PROBLEM DETAILS :: Once the images are removed, repeat all of the entries exactly.

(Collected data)
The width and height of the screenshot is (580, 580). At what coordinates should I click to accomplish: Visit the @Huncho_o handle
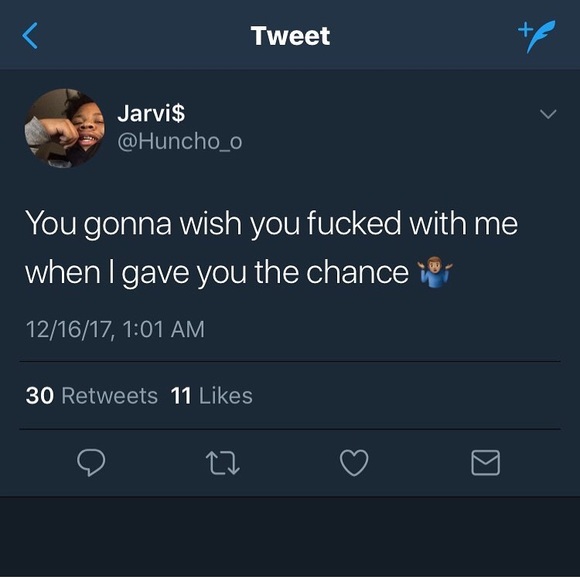tap(180, 141)
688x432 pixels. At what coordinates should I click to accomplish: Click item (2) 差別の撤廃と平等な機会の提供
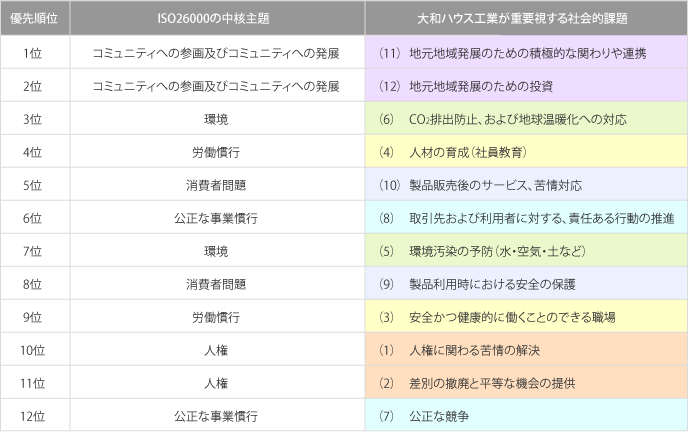(475, 383)
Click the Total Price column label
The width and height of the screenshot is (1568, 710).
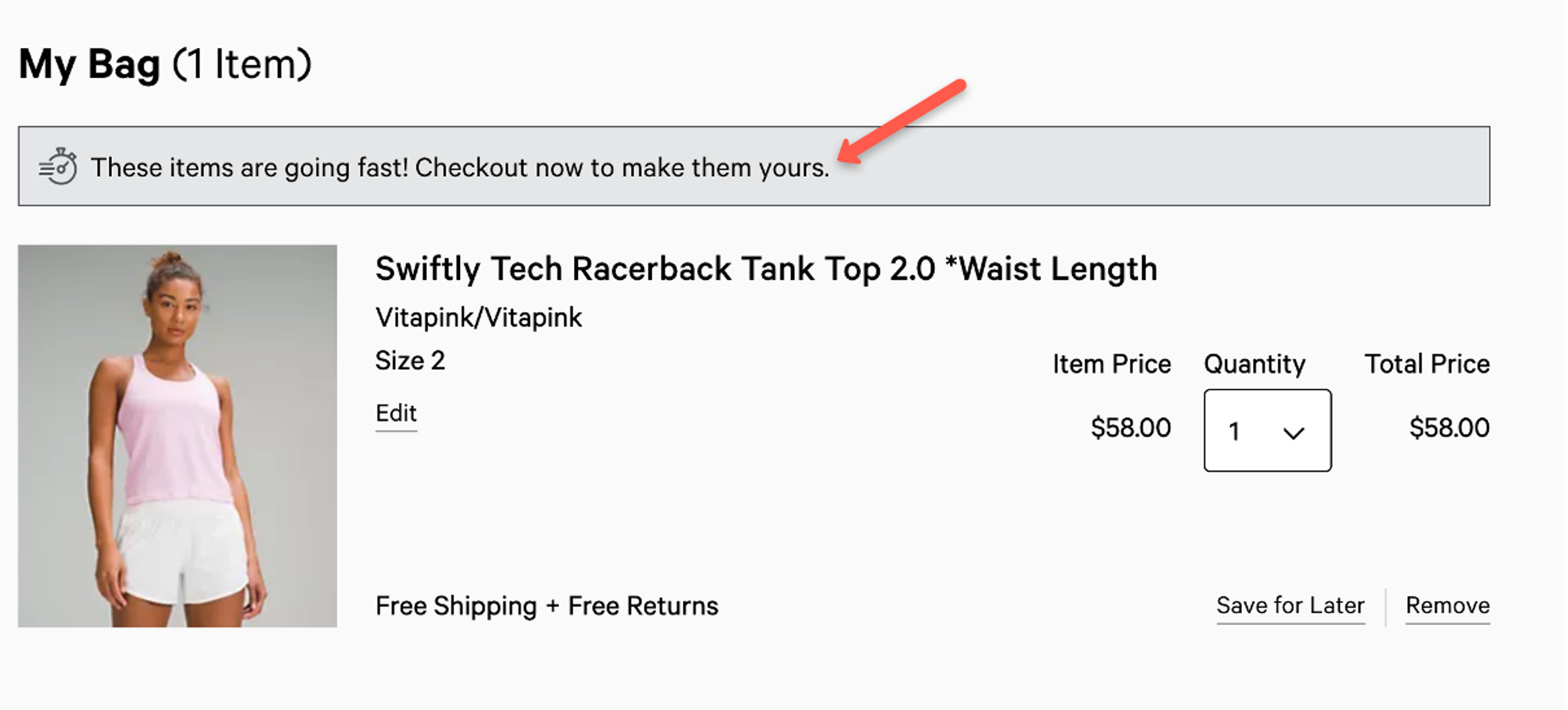click(x=1427, y=363)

RESULT BELOW ::
The width and height of the screenshot is (580, 580). At what coordinates should I click to accomplish: Visit the @Huncho_o handle
tap(180, 141)
688x432 pixels. At what coordinates should I click to accomplish: Click item (2) 差別の撤廃と平等な機会の提供
(475, 383)
Click the Total Price column label
The width and height of the screenshot is (1568, 710).
click(x=1427, y=363)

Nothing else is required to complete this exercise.